EXERCISE TASK: Find every line in the records that contains the string "step" and copy each one in full. Matching is case-sensitive.

>> begin TASK INPUTS

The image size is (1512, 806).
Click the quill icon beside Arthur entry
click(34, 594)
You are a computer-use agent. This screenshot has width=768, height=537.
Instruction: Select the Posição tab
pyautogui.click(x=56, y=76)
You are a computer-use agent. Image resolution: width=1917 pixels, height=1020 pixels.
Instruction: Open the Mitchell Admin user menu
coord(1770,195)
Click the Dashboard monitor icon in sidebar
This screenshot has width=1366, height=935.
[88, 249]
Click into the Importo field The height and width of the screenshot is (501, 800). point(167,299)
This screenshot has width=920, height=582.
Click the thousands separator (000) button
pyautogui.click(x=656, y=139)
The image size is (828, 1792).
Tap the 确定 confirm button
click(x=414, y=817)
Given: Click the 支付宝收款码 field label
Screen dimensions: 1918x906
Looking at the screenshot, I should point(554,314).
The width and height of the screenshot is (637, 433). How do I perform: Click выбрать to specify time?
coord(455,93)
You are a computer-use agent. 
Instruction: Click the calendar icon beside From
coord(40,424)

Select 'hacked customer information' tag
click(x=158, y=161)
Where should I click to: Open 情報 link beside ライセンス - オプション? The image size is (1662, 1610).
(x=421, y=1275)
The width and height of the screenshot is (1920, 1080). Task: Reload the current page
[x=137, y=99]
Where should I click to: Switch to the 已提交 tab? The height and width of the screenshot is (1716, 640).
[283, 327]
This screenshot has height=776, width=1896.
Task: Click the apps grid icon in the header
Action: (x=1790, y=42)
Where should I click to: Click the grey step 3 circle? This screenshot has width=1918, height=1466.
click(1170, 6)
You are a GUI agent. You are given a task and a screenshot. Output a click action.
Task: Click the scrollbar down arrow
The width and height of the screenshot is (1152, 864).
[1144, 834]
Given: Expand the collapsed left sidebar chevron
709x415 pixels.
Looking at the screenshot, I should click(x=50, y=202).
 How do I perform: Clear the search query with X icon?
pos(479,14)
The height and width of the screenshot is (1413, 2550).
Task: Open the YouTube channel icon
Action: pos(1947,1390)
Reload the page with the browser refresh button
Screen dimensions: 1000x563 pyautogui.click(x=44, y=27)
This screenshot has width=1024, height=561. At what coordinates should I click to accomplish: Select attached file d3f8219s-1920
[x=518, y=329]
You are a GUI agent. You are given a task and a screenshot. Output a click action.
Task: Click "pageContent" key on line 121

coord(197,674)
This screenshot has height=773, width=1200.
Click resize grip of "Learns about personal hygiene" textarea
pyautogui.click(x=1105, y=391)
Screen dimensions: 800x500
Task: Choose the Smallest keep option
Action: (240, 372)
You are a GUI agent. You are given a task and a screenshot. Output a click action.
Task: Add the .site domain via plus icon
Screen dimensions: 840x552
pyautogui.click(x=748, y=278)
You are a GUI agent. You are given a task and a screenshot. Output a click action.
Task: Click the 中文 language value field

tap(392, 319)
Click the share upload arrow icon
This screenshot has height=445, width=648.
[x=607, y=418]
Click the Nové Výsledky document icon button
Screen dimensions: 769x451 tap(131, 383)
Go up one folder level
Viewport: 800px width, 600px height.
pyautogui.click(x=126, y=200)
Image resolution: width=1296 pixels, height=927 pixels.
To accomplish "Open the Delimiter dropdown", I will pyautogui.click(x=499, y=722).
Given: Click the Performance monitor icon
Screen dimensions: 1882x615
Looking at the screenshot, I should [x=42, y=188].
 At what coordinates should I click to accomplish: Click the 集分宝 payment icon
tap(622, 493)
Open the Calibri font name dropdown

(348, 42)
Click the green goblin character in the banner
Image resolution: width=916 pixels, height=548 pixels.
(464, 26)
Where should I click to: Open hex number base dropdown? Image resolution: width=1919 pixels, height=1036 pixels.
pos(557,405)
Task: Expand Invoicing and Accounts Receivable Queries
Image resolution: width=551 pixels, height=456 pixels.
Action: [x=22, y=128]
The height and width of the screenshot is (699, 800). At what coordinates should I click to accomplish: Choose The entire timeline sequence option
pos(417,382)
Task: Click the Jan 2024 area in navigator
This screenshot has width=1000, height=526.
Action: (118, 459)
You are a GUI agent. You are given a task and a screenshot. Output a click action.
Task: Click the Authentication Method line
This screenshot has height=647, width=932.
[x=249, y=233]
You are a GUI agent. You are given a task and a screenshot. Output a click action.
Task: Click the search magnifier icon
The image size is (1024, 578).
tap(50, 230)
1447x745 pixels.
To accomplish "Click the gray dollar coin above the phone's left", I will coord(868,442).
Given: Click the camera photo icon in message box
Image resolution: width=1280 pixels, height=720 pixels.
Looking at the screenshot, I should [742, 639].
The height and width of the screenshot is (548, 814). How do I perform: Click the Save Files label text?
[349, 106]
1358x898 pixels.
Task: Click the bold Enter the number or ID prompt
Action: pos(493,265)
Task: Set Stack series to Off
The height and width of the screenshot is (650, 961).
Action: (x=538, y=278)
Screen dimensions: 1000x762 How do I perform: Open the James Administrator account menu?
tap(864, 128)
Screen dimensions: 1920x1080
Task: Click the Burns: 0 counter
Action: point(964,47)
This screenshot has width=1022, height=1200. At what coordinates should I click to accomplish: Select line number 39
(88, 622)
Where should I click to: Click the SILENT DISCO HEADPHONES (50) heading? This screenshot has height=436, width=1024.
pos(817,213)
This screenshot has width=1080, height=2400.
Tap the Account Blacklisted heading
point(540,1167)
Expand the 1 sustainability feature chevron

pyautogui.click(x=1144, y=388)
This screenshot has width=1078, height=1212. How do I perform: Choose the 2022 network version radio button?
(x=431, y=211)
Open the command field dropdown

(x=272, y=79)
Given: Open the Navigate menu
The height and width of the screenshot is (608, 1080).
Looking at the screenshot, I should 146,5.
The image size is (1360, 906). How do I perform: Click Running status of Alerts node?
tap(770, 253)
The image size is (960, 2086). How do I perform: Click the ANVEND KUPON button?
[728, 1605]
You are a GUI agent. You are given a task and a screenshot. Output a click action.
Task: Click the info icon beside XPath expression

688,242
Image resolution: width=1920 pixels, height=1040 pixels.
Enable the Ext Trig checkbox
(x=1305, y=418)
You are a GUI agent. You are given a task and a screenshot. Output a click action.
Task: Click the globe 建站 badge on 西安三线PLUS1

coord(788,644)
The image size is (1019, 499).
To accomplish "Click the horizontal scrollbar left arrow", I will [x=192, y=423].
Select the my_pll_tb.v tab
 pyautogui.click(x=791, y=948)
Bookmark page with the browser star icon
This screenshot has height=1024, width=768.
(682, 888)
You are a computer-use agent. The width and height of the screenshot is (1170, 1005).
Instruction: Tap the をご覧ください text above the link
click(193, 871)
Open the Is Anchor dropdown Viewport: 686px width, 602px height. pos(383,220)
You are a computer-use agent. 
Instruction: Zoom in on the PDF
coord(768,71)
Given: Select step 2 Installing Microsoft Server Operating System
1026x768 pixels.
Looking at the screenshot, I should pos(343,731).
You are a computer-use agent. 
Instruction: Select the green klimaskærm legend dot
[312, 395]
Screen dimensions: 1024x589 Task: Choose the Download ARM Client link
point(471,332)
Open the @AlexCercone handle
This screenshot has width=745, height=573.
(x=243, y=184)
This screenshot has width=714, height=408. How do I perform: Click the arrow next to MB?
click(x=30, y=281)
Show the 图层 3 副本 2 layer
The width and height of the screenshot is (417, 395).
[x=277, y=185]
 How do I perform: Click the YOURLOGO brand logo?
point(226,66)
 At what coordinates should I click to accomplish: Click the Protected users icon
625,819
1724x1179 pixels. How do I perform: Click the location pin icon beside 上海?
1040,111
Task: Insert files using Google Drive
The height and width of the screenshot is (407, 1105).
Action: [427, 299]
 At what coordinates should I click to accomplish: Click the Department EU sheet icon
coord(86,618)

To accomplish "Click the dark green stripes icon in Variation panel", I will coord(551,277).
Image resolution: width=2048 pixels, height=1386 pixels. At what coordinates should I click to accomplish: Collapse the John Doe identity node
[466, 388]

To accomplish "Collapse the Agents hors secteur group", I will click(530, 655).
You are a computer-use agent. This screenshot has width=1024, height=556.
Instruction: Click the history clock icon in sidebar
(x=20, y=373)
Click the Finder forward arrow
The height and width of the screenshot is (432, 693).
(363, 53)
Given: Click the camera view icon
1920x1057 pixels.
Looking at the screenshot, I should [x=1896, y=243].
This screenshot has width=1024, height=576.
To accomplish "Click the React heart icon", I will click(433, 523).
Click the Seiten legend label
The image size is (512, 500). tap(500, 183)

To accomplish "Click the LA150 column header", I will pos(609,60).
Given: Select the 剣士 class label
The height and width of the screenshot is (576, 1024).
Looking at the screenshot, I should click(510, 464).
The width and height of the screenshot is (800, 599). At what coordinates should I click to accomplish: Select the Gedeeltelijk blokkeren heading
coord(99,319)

>> end TASK INPUTS

REPLY TO THE TASK:
Where should I click to: Click the grey step 3 circle? This screenshot has width=1918, height=1466.
Given: Select step 2 Installing Microsoft Server Operating System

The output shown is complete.